Perché una PMI dovrebbe finanziarsi in Borsa e non presso una banca?
“Sono due percorsi sinergici, ma diversi. Un’azienda quotata o meno avrà sempre bisogno della banca. Oggi, soprattutto una PMI, ha bisogno di diversificare le fonti di finanziamento e la quotazione in Borsa è lo strumento ideale per coniugare capitale e strategia. Le aziende quotate ottengono valore aggiunto che consentirà loro di avere una maggiore autorevolezza sul mercato sia in termini commerciali sia come posizionamento competitivo utile a valutare operazioni di aggregazione e di internazionalizzazione. Inoltre con l’impresa quotata, gli istituti di credito si relazioneranno in modo diverso”.
Quali sono i costi per quotarsi?
“Principalmente ci sono costi fissi e variabili. Dipende molto da dove parte l’azienda. È importante confrontarsi con un team di advisor adeguato, in grado di valutare i gap da colmare per soddisfare le richieste del mercato. Ad esempio le srl che dovranno iniziare a certificare il bilancio dovranno affrontare nuovi costi. In generale i costi fissi sono legati ai consulenti funzionali alla quotazione (Nomad, advisor finanziario, studio legale e fiscale, società di revisione, società di comunicazione), giudicati anche in relazione al mercato di quotazione (AIM diverso da MTA), alla struttura, dimensione e complessità dell’azienda, alla tipologia di offerta. I costi sono variabili in quanto legati al successo del collocamento. Importante per le PMI il credito di imposta del 50% sui costi di IPO, un incentivo decisamente utile e interessante nel valutare questa opportunità. In termini di tempo il percorso prende circa 4-6 mesi, per far sì che tutti i parametri richiesti dalla Borsa siano rispettati”.
Guardiamo le cose dall’altra prospettiva: perché un investitore dovrebbe mettere del denaro in un’azienda quotata all’AIM e non in una classica “Blue Chip” (le società ad alta capitalizzazione ndr)?

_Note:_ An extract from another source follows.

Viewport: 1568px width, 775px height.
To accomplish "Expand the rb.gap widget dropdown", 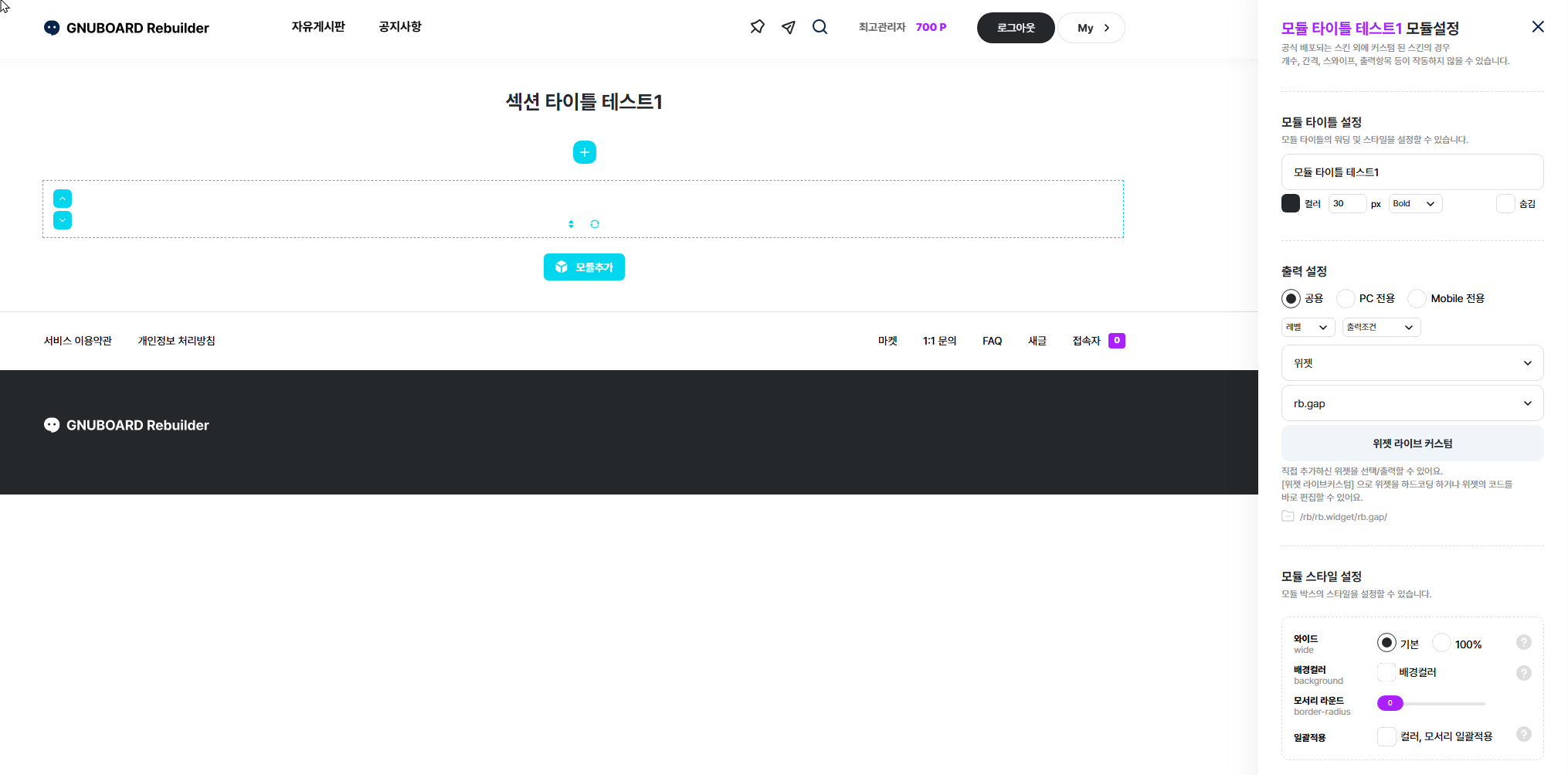I will coord(1412,403).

“In genere sono due tipi di investitori diversi. Con L’AIM prendi un rischio leggermente maggiore, ma le potenzialità di crescita sono interessanti. Chi investe nelle aziende quotate all’AIM investe nell’economia reale, nel tessuto produttivo italiano e anche nei cosiddetti nuovi settori (proptech, fintech, cybersecurity, healthtech etc), con la possibilità di individuare i campioni di domani”.
Il caso Bio-On cosa ha insegnato (Bio-On è stata un’azienda di bioplastiche che aveva raggiunto una forte capitalizzazione in borsa, ma che è finita in fallimento dopo essere stata accusata di essere una bolla)?
“Non commentiamo casi specifici. Riteniamo che l’attuale livello della regolamentazione e dei controlli sia coerente con l’obiettivo di bilanciare quanto richiesto agli emittenti. Sul caso specifico, sono in corso procedimenti da parte delle autorità competenti”.